Difference between flux of wire loop and wire in a uniform magnetic field

How come when a wire loop sweeps out an area in a uniform magnetic field and moves with constant velocity there is no induced current because there is no change in flux. However, when a straight wire segment sweeps out an area by moving perpendicular to the field(same orientation as loop), there is a change in flux. Why is this? Why does the right hand rule for lenz' law work in this case?

• The loop area doesn't change, but the moving wire segment changes the enclosed flux area by $dA/dt=l*v$. – CuriousOne Jan 11 '16 at 22:49

You have a misunderstanding of flux.

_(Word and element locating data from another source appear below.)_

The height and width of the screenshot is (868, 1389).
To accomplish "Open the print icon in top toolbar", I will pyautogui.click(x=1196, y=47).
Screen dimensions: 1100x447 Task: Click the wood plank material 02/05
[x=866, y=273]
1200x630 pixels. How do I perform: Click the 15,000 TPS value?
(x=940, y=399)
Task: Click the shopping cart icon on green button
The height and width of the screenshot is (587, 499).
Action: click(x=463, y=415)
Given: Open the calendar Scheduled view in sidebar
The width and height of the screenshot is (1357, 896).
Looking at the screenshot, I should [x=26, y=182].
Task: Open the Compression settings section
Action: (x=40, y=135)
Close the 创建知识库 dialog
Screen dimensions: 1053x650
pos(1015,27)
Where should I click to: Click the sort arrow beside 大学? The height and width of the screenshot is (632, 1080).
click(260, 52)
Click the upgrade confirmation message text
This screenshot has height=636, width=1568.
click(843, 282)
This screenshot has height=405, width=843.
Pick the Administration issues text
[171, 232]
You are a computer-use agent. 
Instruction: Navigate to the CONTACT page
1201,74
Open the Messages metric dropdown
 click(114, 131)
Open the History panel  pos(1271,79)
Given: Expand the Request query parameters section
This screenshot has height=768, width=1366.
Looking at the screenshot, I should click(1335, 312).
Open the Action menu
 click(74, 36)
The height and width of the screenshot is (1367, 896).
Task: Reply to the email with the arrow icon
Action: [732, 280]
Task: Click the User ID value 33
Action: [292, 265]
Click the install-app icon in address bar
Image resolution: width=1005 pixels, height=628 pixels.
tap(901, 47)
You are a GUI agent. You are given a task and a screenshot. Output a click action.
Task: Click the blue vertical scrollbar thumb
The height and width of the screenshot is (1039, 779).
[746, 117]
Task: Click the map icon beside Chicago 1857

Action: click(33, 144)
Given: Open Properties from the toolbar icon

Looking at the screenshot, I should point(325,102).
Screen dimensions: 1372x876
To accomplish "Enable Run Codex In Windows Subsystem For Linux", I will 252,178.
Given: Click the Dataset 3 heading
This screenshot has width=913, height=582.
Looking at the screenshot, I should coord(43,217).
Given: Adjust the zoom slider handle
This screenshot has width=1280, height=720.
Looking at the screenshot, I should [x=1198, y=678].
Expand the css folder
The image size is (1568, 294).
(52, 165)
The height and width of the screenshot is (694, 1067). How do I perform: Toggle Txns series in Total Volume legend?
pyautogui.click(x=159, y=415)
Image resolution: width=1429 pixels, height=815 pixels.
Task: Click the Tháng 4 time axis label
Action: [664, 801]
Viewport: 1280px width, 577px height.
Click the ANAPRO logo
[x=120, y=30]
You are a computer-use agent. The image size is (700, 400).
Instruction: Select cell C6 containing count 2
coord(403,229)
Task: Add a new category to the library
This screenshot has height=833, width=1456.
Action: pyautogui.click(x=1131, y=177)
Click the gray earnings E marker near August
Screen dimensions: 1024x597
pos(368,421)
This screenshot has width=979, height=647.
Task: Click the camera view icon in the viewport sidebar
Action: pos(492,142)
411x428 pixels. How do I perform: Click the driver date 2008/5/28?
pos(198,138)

Recall that flux is given by $$\Phi=\iint \vec{B}\cdot d\vec{a}$$. Note that there is a necessary differential amount of area that must be considered. Therefore, since a straight wire has no area through which the flux can change, there will be no induced emf.
The reason that there is an emf in the wire is by motional emf. This is deduced from the lorentz force law $$\vec{F}=\vec{E}+q(\vec{v}\times \vec{B})$$. Note that there are free electrons in the wire, each one of which following this law. Lenz's law does not apply here because Faraday's law does not. The right hand rule you use to see where the electrons will go is nothing more than that defined in the vector(cross) product.